In β⁻ decay a nucleus emits an electron and an electron antineutrino, sharing energy and momentum with the recoiling daughter. For an allowed transition the electron kinetic-energy spectrum is continuous from zero up to an endpoint Q (the maximum electron kinetic energy when the antineutrino carries essentially none). A standard Fermi “golden rule” phase-space cartoon gives dΓ/dE ∝ p (Q − E)² with relativistic electron momentum p(E) = √(E² + 2 m_e c² E). Coulomb distortion F(Z,E) near the nucleus is omitted here, so the curve is schematic but shows the key qualitative shape: rising from threshold, peaking, then falling to zero at E = Q. The mean kinetic energy ⟨E⟩ for the displayed shape is shown for comparison when you change Q.

Who it's for: Modern physics and introductory nuclear physics courses discussing neutrinos, lepton number, and kinematics of three-body decay.

Key terms

  • Beta Decay
  • Fermi Golden Rule
  • Endpoint Energy
  • Antineutrino
  • Continuous Spectrum

Allowed β⁻ spectrum

1.2 MeV

Toy Fermi phase space for an allowed decay: dΓ/dE ∝ p (Q−E)² with relativistic p = √(E² + 2 m_e E). Coulomb correction F(Z,E) is omitted. The yellow line marks the endpoint E = Q.

Measured values

Q (endpoint)1.200MeV
⟨E⟩ (shape)0.4204MeV

How it works

Electron kinetic-energy spectrum in β⁻ decay is continuous up to an endpoint Q: the antineutrino carries the missing energy and momentum — Pauli’s 1930 hypothesis, confirmed by experiment.
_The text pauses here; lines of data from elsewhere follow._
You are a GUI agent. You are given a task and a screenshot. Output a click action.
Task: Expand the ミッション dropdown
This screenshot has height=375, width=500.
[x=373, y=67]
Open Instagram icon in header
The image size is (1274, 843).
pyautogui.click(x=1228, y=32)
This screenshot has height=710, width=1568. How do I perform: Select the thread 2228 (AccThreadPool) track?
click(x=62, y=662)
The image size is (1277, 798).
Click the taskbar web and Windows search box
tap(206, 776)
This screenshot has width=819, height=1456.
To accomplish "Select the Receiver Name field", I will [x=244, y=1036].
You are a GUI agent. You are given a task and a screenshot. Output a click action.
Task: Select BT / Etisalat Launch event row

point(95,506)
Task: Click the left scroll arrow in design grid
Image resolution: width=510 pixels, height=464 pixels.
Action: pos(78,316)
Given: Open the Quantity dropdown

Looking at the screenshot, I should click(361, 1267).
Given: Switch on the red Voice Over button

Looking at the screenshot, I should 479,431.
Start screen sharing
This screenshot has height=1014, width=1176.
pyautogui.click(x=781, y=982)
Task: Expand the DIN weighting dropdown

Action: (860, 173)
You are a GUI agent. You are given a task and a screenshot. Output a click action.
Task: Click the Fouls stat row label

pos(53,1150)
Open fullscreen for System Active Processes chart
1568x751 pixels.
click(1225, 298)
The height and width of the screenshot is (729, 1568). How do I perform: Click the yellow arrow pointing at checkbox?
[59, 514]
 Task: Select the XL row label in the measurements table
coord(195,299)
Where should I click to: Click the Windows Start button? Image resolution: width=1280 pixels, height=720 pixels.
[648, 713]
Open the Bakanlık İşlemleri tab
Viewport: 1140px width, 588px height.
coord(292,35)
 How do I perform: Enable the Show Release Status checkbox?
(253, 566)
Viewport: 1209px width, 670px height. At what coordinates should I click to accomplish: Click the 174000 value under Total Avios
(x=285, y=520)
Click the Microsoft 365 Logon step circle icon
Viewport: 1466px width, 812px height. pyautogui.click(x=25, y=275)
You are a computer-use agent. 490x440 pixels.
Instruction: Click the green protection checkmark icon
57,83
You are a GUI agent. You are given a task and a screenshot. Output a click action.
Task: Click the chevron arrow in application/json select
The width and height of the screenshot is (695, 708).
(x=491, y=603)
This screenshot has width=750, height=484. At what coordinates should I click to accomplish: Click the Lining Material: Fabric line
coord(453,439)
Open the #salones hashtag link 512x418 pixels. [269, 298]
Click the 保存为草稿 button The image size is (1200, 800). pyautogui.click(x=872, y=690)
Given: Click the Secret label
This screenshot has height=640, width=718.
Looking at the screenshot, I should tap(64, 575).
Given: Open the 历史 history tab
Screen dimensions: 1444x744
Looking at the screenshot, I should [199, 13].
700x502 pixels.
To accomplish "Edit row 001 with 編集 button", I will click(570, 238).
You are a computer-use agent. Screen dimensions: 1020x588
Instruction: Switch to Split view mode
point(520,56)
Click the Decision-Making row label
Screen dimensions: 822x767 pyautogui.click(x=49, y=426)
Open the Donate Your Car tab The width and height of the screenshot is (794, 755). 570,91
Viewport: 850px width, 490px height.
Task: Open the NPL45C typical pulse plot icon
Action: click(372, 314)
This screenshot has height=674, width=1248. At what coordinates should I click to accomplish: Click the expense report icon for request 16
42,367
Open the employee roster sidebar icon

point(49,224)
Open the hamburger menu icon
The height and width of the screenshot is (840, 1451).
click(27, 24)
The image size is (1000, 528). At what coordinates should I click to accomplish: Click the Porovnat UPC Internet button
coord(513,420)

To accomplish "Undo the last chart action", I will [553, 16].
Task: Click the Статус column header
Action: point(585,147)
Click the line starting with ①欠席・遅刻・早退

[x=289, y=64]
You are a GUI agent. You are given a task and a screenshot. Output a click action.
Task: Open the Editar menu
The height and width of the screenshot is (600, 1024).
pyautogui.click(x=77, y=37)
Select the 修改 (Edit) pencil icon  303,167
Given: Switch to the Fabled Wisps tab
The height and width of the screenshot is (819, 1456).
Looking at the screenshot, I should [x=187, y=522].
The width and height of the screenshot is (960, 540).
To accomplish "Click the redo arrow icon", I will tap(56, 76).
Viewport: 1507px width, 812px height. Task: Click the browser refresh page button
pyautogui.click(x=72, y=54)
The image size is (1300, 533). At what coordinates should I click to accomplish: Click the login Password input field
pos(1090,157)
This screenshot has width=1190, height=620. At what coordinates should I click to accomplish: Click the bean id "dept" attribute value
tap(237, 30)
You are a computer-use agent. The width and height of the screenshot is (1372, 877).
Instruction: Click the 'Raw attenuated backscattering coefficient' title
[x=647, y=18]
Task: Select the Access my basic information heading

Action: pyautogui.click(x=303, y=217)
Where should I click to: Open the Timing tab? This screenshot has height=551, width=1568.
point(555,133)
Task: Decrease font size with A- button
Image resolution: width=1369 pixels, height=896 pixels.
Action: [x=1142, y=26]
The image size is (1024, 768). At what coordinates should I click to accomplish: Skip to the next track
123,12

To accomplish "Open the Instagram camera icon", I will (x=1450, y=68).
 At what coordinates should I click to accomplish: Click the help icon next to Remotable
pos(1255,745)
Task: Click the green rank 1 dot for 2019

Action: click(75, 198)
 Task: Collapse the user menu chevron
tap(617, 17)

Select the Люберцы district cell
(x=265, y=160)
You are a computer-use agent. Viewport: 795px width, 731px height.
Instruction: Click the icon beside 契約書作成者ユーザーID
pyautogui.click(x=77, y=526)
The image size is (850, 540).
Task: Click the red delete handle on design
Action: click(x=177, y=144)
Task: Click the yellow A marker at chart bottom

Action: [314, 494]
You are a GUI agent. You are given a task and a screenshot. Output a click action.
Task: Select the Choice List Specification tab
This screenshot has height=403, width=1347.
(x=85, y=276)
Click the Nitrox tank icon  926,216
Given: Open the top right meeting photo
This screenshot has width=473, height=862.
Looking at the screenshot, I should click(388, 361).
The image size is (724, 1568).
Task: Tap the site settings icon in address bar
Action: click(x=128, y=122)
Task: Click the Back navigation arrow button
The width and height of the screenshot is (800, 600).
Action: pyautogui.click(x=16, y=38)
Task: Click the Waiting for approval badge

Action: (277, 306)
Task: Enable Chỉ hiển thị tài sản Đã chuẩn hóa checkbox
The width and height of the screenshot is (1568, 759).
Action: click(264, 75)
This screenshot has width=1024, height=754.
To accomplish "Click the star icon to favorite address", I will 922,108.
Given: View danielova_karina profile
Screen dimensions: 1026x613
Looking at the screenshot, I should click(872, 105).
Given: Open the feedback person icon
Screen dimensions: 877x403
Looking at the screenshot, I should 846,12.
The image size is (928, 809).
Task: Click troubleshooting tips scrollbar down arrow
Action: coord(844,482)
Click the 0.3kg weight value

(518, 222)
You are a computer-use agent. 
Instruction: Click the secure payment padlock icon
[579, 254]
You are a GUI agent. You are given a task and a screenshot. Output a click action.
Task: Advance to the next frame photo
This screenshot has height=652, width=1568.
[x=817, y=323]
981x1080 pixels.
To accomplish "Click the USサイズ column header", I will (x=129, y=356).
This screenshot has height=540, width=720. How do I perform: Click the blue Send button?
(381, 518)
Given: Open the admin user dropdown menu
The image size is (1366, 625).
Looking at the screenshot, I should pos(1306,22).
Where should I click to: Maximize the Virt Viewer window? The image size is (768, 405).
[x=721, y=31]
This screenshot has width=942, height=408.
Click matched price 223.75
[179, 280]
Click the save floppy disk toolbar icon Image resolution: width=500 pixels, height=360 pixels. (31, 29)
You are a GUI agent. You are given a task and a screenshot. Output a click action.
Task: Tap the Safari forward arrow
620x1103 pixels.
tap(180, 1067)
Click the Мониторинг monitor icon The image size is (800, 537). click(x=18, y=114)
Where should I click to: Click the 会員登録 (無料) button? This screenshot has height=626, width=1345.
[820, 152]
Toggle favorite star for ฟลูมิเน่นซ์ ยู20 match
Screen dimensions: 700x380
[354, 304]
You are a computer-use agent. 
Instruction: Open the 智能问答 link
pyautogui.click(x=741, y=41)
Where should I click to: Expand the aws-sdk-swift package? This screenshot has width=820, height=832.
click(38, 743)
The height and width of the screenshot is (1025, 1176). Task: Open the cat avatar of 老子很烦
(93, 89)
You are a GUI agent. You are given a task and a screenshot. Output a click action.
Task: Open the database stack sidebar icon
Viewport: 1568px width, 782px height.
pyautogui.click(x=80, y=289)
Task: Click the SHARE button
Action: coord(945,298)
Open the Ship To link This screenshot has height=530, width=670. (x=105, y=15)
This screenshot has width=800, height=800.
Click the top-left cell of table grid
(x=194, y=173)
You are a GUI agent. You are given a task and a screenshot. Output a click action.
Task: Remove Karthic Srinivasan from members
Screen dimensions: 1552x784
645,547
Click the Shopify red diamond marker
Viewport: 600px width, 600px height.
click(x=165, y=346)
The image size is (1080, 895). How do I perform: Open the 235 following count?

Frequently asked questions

Why is the spectrum not symmetric around Q/2?
The (Q − E)² factor favors lower electron energies because more phase space opens when the light antineutrino takes more energy; the electron momentum factor p(E) also shapes the low-energy rise. Real nuclei add a Coulomb correction that modifies the low-energy end.